Francesco Gonzaga O.F.M. Obs. (died 2 March 1620) was a Roman Catholic prelate who served as Bishop of Mantua (1593–1620), Apostolic Nuncio to France (1596–1599), Bishop of Pavia (1593), and Bishop of Cefalù (1587–1593).

Early life
He was born as fifth son of Carlo Gonzaga, Marquis of Gazzuolo, Count of San Martino and his wife Emilia Cauzzi Gonzaga, natural daughter of Federico II Gonzaga, Duke of Mantua by his lover Isabella Boschetti.

Biography
Francesco Gonzaga was ordained a priest in the Order of Observant Friars Minor.
On 26 October 1587, he was appointed during the papacy of Pope Sixtus V as Bishop of Cefalù.

● TASK DETAILS: Write out the part of the Francesco Gonzaga passage between "Francesco Gonzaga O.F.M." and "of Cefalù (1587–1593).", inclusive, word for word.

● RECORDED DATA:
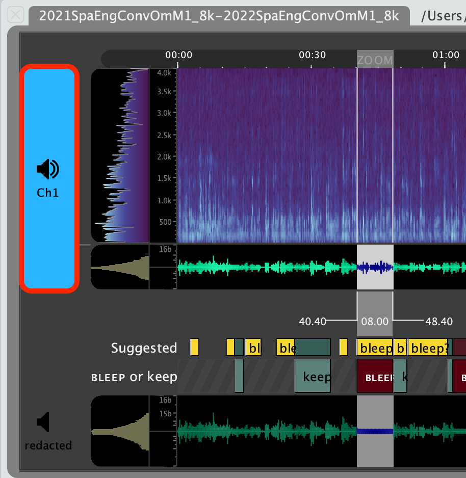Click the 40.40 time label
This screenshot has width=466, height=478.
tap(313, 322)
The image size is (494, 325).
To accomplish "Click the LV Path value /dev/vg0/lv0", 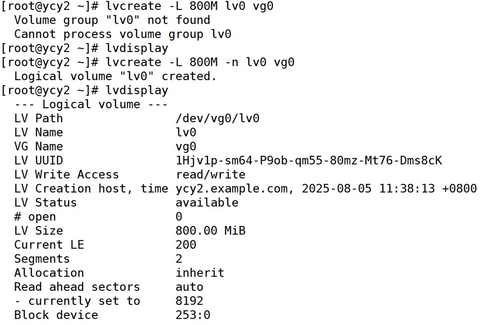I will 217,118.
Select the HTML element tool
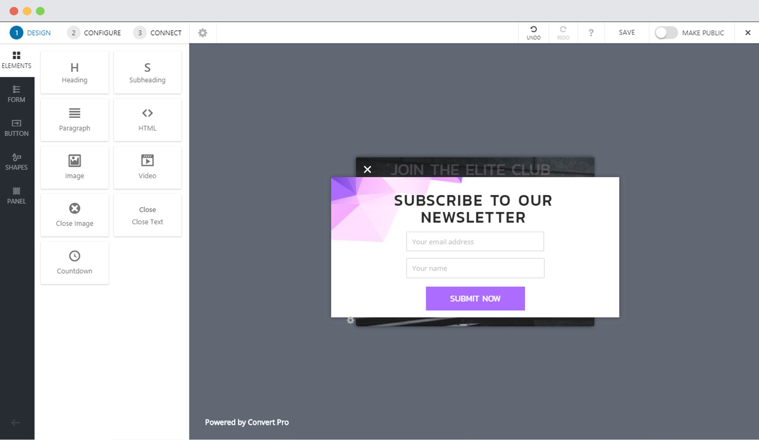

● OUTPUT FOR THIS TASK:
Francesco Gonzaga O.F.M. Obs. (died 2 March 1620) was a Roman Catholic prelate who served as Bishop of Mantua (1593–1620), Apostolic Nuncio to France (1596–1599), Bishop of Pavia (1593), and Bishop of Cefalù (1587–1593).